DNA damage signaling and cell cycle arrest in ZH548-infected samples. A, Vero cells were mock-infected or infected at an m.o.i. of 1.0 with either Clone 13 or rZH548, post-treated with DMSO (0.5%) or Z-VAD (100 μm), and then collected 24 h postinfection. Whole cell protein lysates were separated by SDS-PAGE and examined by Western blotting utilizing anti-p-ATR (Ser-428), anti-p53, anti-p-p53 (Ser-15), and anti-p-Chk.2 (Thr-68) (A) and anti-RVFV N protein and anti-β-actin antibodies (B). C, A549 cells were plated (one sample collected the following day as an asynchronous control), serum-starved for 48 h, then either mock-infected or infected with Clone 13 or rZH548, collected 24 h postinfection, PI-treated, and analyzed. Error bars indicate S.D.

FIGURE 8.

Model of DNA damage response occurring after RVFV MP12 infection. Following RVFV MP12 infection and NSs expression, ATM is activated, and it in turn phosphorylates p53 and Chk.2. cdc25A (a substrate of Chk.2) is a phosphatase that must remove the inhibitory phosphorylation from cdk2 complexes.
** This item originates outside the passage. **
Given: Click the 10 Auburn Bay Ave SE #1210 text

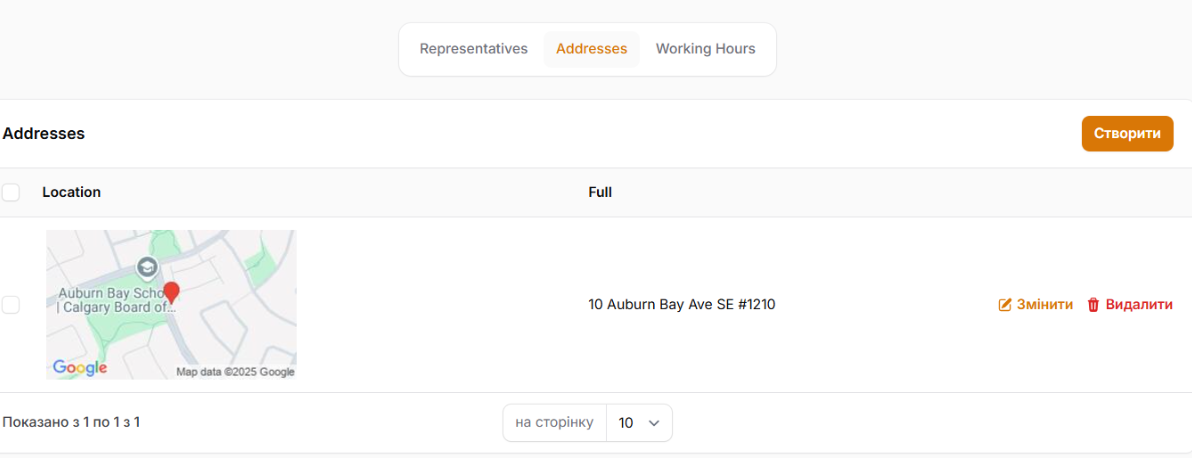Looking at the screenshot, I should (681, 305).
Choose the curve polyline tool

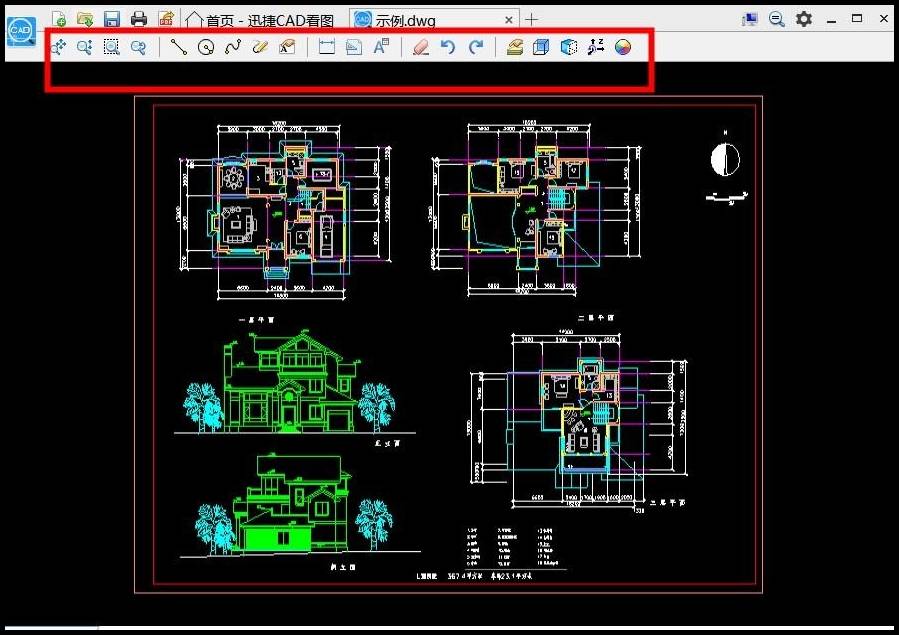(x=233, y=47)
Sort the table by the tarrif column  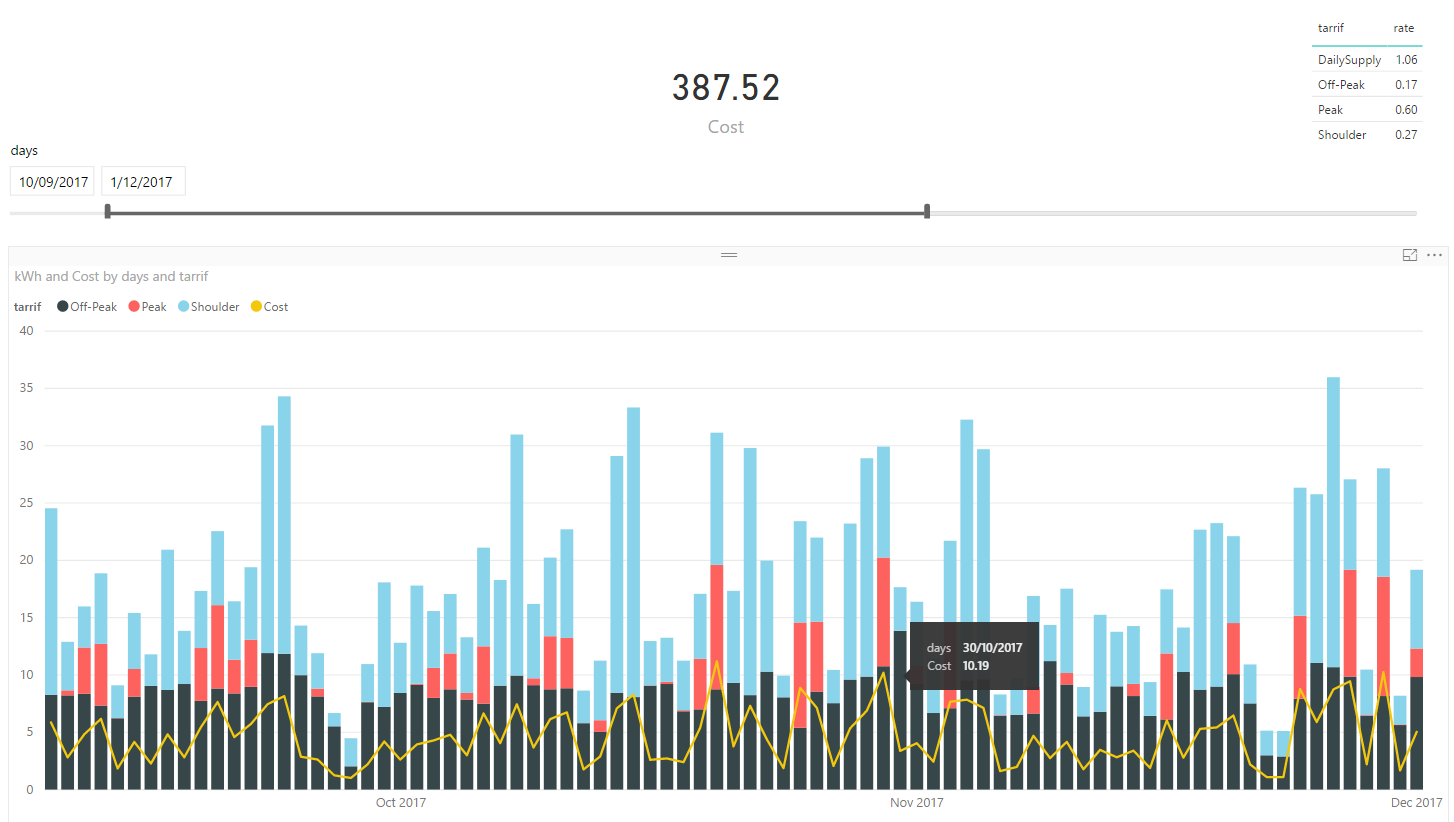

Chk.2 phosphorylation of cdc25A induces cdc25A proteasomal degradation, thus preventing activation of cyclin E-cdk2 or cyclin A-cdk2 complexes. p53 phosphorylation results in activation of numerous downstream targets, including the cyclin-cdk inhibitor p21/waf1. The net result is an intra-S phase arrest that facilitates viral replication.